Beweise es mit vollst. Induktion über n.
\(\prod \limits_{k=1}^{n}\left(1+x_{k}\right)>1+\sum \limits_{k=1}^{n} x_{k} \)
Anfang mit n=2 .
\(\prod \limits_{k=1}^{2}\left(1+x_{k}\right) = \left(1+x_{1}\right)\cdot\left(1+x_{2}\right)\)
\( = 1+ x_{1} + x_{2} + x_{1} \cdot x_{2} >1+x_{1}+x_{2} = 1+\sum \limits_{k=1}^{2} x_{k} \)
weil die x'e alle positiv sind.
Ind.schritt: Es gelte für n dann hat man
\(\prod \limits_{k=1}^{n+1}\left(1+x_{k}\right)= \left(1+x_{k+1}\right)\cdot\prod \limits_{k=1}^{n}\left(1+x_{k}\right) \)

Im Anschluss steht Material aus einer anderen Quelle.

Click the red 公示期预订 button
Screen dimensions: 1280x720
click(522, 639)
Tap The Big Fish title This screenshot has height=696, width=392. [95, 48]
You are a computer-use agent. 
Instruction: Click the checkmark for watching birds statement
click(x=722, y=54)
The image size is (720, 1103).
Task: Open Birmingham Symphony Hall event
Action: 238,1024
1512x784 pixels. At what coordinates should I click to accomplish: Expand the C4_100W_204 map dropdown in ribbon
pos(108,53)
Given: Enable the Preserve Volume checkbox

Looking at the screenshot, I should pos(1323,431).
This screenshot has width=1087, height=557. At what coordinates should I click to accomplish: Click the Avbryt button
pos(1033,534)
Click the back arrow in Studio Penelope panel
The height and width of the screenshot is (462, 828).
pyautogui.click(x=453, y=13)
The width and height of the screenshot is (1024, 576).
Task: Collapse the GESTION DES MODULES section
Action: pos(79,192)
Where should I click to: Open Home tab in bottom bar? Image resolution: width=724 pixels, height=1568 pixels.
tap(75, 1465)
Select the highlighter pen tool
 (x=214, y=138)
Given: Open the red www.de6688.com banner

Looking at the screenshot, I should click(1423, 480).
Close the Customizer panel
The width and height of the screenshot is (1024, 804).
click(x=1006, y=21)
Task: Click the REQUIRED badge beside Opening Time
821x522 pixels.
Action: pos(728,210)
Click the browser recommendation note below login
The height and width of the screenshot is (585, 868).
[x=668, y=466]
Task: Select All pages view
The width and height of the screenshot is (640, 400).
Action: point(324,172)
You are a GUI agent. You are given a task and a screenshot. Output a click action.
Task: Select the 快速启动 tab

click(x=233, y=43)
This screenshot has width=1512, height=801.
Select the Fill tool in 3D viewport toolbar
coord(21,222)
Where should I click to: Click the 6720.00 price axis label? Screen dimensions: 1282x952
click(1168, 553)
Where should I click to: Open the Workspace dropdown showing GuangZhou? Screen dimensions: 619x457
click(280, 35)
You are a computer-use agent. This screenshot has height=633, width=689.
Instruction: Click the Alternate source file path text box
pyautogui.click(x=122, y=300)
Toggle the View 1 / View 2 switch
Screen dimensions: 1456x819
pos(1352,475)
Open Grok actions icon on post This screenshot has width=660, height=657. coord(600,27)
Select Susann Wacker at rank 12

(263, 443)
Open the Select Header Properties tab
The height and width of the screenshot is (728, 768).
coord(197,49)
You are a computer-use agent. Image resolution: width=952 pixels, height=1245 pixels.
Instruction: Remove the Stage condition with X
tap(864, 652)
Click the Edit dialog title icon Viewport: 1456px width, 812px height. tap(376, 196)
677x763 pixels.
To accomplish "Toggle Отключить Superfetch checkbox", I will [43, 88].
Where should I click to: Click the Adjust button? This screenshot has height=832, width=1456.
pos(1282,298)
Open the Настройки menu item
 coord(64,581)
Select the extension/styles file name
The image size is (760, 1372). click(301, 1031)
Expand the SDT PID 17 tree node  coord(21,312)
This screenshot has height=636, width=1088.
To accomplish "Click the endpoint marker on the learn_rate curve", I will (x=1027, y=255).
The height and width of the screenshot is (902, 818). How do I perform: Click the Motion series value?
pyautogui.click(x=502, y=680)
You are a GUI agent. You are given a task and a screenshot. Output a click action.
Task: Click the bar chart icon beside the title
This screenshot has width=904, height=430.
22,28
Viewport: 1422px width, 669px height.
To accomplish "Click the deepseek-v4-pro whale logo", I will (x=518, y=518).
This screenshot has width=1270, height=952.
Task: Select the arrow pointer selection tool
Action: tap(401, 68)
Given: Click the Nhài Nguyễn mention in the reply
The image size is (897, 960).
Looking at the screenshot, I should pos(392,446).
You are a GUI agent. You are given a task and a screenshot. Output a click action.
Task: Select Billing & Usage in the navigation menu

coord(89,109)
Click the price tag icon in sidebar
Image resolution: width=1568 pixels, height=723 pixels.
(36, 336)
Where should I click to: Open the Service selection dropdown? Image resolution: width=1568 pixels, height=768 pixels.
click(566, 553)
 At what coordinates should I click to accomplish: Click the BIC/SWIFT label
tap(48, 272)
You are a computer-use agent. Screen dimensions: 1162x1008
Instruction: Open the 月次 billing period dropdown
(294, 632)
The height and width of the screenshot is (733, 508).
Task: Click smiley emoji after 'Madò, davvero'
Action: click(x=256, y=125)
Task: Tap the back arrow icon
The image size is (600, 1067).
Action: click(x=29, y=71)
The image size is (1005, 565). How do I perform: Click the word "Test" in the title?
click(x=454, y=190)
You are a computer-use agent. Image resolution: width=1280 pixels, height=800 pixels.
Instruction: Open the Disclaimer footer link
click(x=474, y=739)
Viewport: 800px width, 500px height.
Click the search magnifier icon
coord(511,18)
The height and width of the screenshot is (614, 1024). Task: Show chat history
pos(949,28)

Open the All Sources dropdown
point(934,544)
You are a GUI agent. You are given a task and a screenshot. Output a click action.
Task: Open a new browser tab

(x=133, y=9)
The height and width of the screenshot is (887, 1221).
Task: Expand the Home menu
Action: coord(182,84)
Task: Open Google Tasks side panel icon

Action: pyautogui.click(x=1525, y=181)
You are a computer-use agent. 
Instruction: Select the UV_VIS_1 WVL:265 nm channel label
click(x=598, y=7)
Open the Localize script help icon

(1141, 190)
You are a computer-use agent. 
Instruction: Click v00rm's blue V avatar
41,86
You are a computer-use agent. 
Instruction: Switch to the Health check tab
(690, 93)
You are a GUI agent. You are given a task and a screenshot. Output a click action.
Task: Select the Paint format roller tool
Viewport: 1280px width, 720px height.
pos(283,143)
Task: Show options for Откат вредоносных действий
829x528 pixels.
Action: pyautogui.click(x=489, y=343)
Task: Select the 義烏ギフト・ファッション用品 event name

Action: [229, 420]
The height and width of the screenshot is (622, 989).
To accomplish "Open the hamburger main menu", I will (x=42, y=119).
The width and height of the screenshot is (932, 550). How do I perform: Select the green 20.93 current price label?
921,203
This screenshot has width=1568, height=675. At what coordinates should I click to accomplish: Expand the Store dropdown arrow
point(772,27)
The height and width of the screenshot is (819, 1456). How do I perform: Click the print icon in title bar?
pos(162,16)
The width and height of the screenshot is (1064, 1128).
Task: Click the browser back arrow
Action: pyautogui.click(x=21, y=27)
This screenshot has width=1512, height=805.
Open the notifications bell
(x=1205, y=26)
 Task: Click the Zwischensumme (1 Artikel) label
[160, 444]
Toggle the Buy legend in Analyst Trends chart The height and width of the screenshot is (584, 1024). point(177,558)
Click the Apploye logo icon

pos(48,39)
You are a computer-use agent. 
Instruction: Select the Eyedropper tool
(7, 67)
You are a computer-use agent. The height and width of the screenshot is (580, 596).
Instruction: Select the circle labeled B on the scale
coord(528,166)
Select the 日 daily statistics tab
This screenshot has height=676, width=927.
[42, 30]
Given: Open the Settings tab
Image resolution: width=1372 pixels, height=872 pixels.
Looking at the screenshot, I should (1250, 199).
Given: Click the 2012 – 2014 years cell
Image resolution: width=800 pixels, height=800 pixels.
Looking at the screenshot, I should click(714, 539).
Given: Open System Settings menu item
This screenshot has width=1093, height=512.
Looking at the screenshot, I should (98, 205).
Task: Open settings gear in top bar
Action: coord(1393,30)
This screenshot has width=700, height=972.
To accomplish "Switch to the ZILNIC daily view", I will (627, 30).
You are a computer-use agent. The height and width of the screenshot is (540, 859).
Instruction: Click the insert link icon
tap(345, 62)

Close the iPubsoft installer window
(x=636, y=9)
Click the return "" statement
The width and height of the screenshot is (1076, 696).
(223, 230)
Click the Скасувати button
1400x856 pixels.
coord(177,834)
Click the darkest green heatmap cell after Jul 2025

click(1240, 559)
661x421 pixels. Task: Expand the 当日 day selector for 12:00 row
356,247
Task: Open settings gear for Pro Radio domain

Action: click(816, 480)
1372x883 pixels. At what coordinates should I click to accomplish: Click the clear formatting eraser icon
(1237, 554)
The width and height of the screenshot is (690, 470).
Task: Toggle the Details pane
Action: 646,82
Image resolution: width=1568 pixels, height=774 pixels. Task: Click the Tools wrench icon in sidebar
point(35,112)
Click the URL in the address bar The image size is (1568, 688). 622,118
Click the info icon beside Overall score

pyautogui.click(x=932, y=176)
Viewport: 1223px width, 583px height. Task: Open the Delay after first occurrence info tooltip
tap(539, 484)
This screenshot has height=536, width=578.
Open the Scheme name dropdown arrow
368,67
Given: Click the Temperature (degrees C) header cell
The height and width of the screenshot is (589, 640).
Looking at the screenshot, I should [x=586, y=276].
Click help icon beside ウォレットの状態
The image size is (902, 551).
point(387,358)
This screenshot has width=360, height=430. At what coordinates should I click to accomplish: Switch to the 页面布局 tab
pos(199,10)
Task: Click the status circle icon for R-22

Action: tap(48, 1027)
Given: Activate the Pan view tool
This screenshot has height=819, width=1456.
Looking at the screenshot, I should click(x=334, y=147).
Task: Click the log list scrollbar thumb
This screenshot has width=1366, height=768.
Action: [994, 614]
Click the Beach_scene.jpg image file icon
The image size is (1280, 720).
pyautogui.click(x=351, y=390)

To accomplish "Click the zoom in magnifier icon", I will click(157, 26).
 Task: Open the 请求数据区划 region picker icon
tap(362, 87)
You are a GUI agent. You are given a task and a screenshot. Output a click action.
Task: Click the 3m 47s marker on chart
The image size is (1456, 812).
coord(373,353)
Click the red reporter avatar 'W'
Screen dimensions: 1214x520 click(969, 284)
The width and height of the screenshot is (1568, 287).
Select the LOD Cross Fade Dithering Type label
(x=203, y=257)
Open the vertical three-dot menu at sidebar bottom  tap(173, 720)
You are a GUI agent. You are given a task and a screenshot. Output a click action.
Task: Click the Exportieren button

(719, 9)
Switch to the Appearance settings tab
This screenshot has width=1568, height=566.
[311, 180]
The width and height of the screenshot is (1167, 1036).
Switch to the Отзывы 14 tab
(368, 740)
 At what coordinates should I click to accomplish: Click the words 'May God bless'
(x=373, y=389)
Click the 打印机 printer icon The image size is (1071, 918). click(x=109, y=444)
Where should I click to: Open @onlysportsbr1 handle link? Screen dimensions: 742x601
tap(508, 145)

\( = \prod \limits_{k=1}^{n}\left(1+x_{k}\right) + x_{k+1}\cdot \prod \limits_{k=1}^{n}\left(1+x_{k}\right) \)
\( > 1+\sum \limits_{k=1}^{n} x_{k} + x_{k+1}\cdot ( 1+\sum \limits_{k=1}^{n} x_{k} ) \)
\( = 1+\sum \limits_{k=1}^{n} x_{k} + x_{k+1} + x_{k+1}\cdot \sum \limits_{k=1}^{n} x_{k} \)
\( = 1+\sum \limits_{k=1}^{n+1} x_{k} + x_{k+1}\cdot \sum \limits_{k=1}^{n} x_{k} \)
Und weil \( x_{k+1}\cdot \sum \limits_{k=1}^{n} x_{k} \) jedenfalls positiv ist, gilt auch
\( > 1+\sum \limits_{k=1}^{n+1} x_{k} \) q.e.d.